Angry Costa Mesa residents have begun referendum drives against two office projects approved by the City Council along the San Diego Freeway, a spokeswoman for a slow-growth group said Monday.
Costa Mesa Residents for Responsible Growth is seeking reduced density and a temporary ban on consideration of major projects, said Diane Goldberger, the group's spokeswoman.
"We just mailed about 2,300 letters today, and we're going to be hand-delivering thousands more. We have a 30-day deadline to get about 6,000 signatures," she said.
Recently, the City Council approved an amendment to the city's general plan to cover a $400-million, 94-acre Home Ranch project sought by H.J. Segerstrom & Sons.
Last week, the City Council voted 3 to 2 to approve Arnel Development Co.'s $90-million Metro Pointe project. Council members Dave Wheeler and Mary Hornbuckle opposed the project.
"The City Council has ignored what the residents have been trying to tell them, which is to slow down the growth until you have the infrastructure to accommodate it," said Wheeler, who supports both referendum drives.
Wheeler, who also voted against Arnel's General Plan amendment, accused the other council members of being "out of touch" with the people they represent.
"(The City Council) approved 3.5 million square feet of office space.
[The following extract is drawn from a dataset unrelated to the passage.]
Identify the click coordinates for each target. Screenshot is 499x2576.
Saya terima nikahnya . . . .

The only alternative for the voters was to get a referendum," he said.
Goldberger added: "These decisions will impact not only those residents living north of the San Diego Freeway, but it will eventually impact the whole city because of added transportation and housing needs."
City Clerk Eileen Phinney said residents have 30 days to collect signatures for the referendums. Phinney said 15%, or 6,420, of the 42,801 registered voters in Costa Mesa must sign each petition for the referendums to be placed on the June 7 ballot.
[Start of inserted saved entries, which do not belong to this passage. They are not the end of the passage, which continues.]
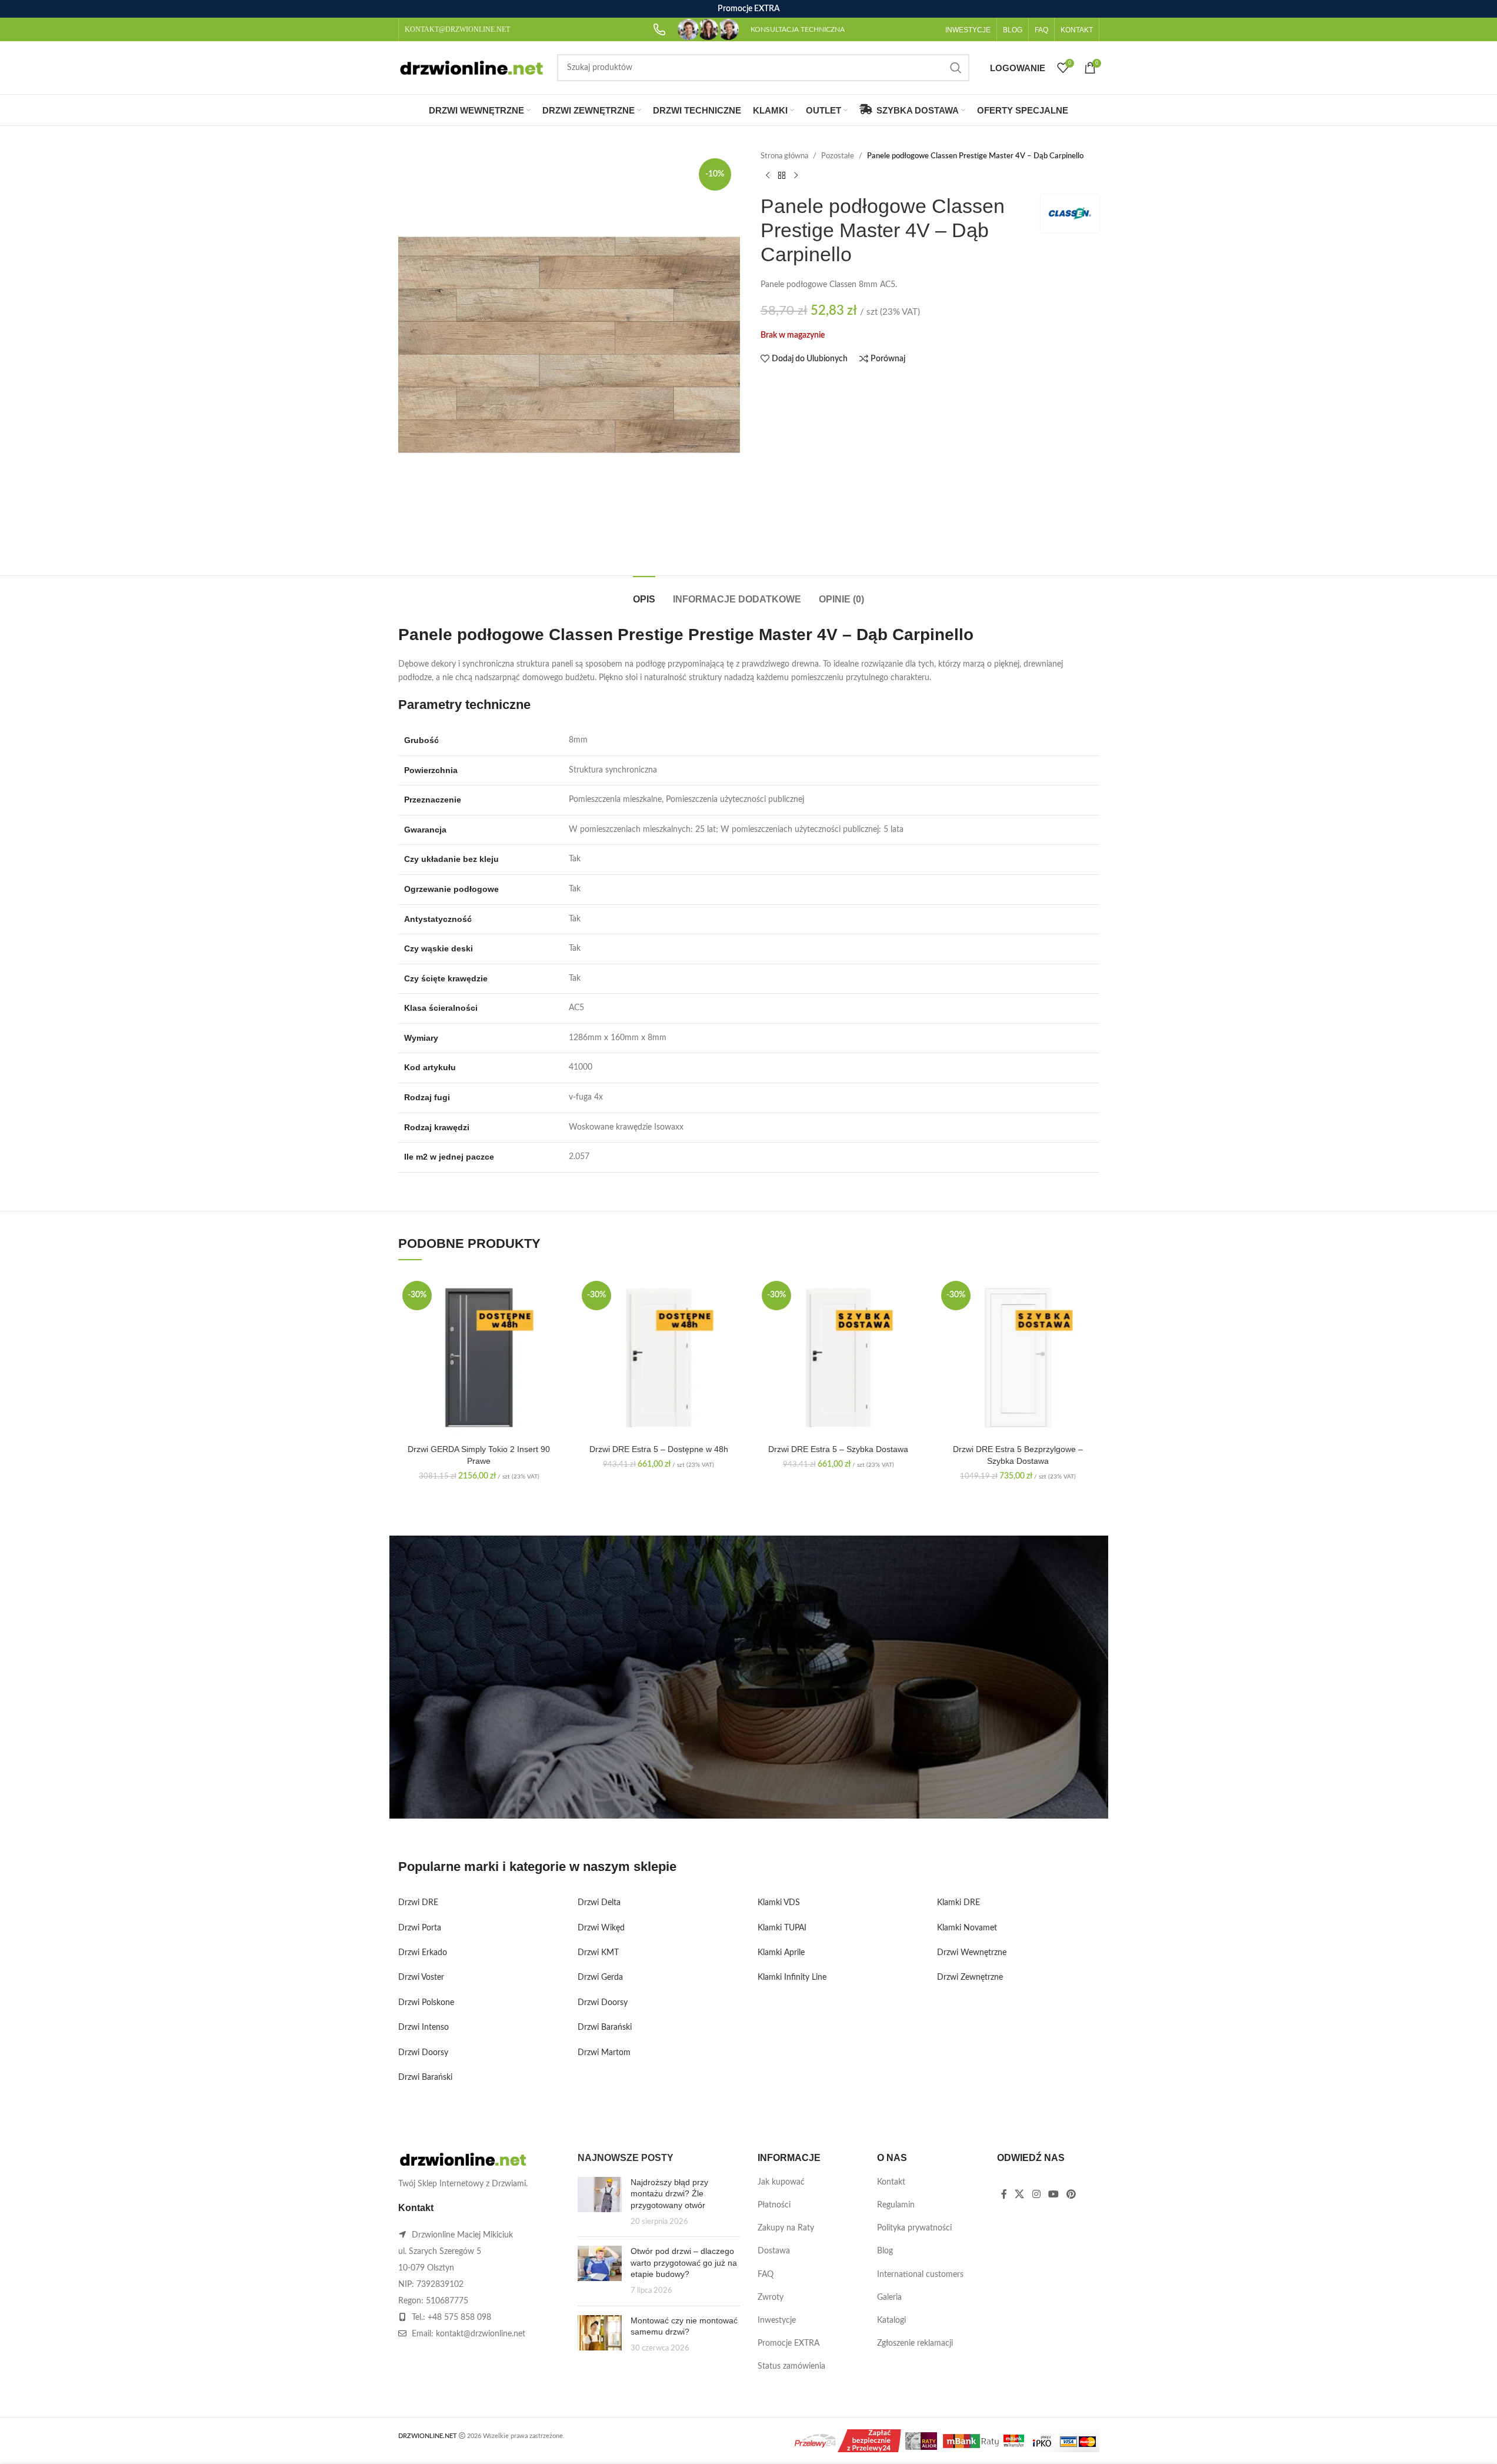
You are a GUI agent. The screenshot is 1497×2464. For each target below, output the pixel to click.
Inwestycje (777, 2320)
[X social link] (1019, 2195)
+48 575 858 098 (459, 2317)
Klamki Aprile (781, 1953)
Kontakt (891, 2182)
If 10%, or 4,280, of the registered voters sign the petitions, the referendums would be placed on the Nov. 8 ballot, she said.
If enough signatures are gathered to qualify, the City Council will have the option of rescinding the action on each project or putting the separate issues on the ballot, City Atty. Tom Wood said.
Arnel's development calls for three office towers to be built on 12 acres of farmland bordered by South Coast Drive, Bear Street and the San Diego Freeway. It will include 4-story, 6-story and 12-story structures totaling 460,000 square feet, plus 4-level and 6-level parking garages.
Residents opposed to the development contend that Metro Pointe would cause further problems to the area's already-unstable water table and result in an increase in noise and traffic in the area.
The General Plan amendment won by Segerstrom sets limits on the eight, density and traffic for the site, which is north of the San Diego Freeway between Harbor Boulevard and Fairview Road.
However, the project was halted in September when Superior Court Judge Tully Seymour ruled that the General Plan and the environmental impact report for the area were inadequate.